Bad programming. People who have experience with embedded programming knows that reading out a button usually means denouncing. At the speed a microcontroller can read out a button it will change it's state multiple times per press because of contact bounce. Meaning when a user presses a button the program sees off, on, off, off, on, on, off, on, on, on, on, on, on, etc.
Now if you just naively read out the current state of the button and do something with it elsewhere in the program looping may be off or on randomly.
It is not hard to imagine if there is some other logic (or e.g. a rate limit) on the 30 seconds and on the beep that these would see different slices in time of the button. Congrats you built a button-debounce based RNG.
Physical buttons can be surprisingly complex if you don't rely on someone else's driver. The correct solution is to debounce the button, that can be done either in hardware (too expensive, so rarely done) or in softeare, by e.g. averaging the last 50 reads and wait till the majority is either off or on.
This should be common knowledge for embedded programmers, but every noe and then you will see someone who has never heard of it.
Checking the button state a bunch of times and computing an average wastes a ton of clock cycles that you could be doing anything else (like updating a display, polling sensors, etc).
The standard way to debounce is to attach an timer to the button. When you press the button, an ISR runs that temporarily disable the timer from triggering again and starts the timer for a specific period (say 20ms). The processor is free to do whatever it wants for the next 20ms. When that timer expires, another routine checks to see if the button is still being held, sets the button's state accordingly, then re-enables the button Timer so it can be triggered again.
Averaging loops are much better for analog inputs where you may have noise that throws off the reading. You only care about a button being on or off, it doesn't matter if it's been mostly on for that period only that it's still on.
When you get into extremely fast digital inputs that need to be reacted to sooner than the debounce wait period, that's when you need hardware debouncing.
> People who have experience with embedded programming knows that reading out a button usually means denouncing
I know you mean "debouncing" but I love the autocorrect. Like the button is some almighty authority that Denounces noisy signals.
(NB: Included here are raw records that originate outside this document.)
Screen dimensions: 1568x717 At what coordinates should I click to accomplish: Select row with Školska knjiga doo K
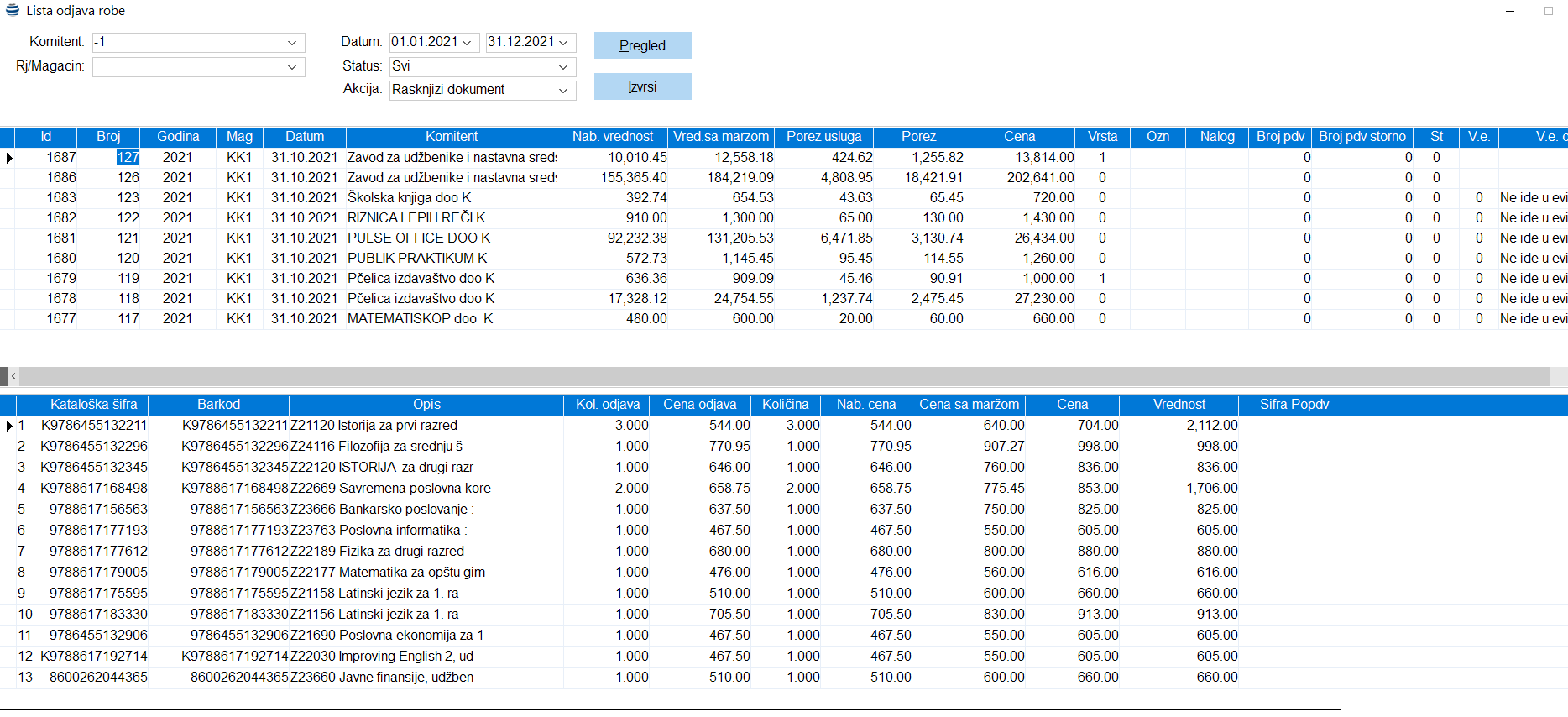pos(409,198)
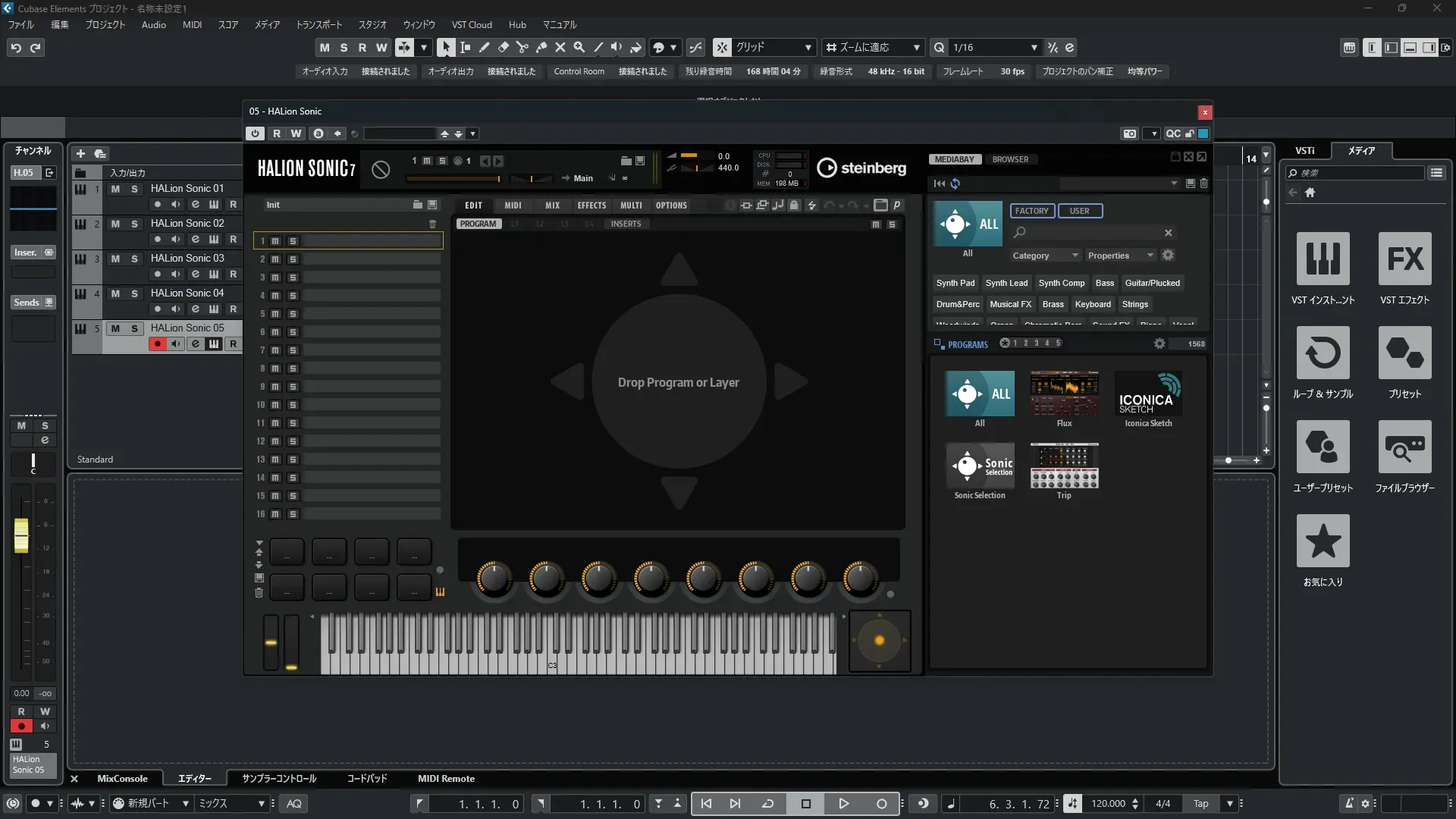Open the Transport menu
The height and width of the screenshot is (819, 1456).
point(318,24)
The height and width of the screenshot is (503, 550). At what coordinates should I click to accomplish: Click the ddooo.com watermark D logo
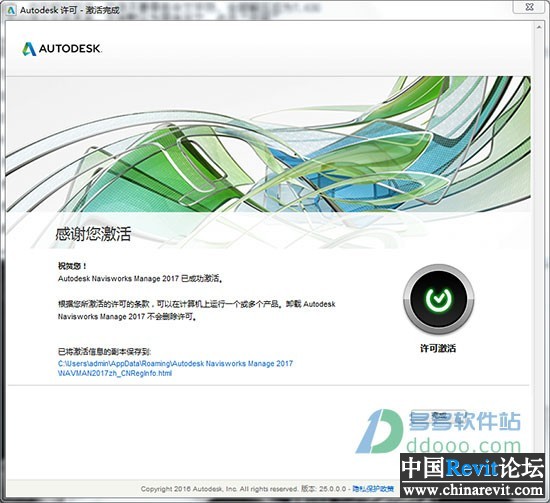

>averaging the last 50 reads and wait till the majority is either off or on.
This is a bad way to do it because it adds avoidable latency. A moving average is a low-pass filter. The switch bounce is better handled by hysteresis. Change state as soon as you see an edge, then ignore further edges until a timer expires, e.g. 5 ms, which should be enough for the bouncing to settle. A 5 ms timeout limits your repetition rate to 100 presses per second, which is beyond human capabilities.
You might want a tiny bit of hardware low-pass filtering too, for EMI resistance, but that's with microsecond-scale time constant, not milliseconds.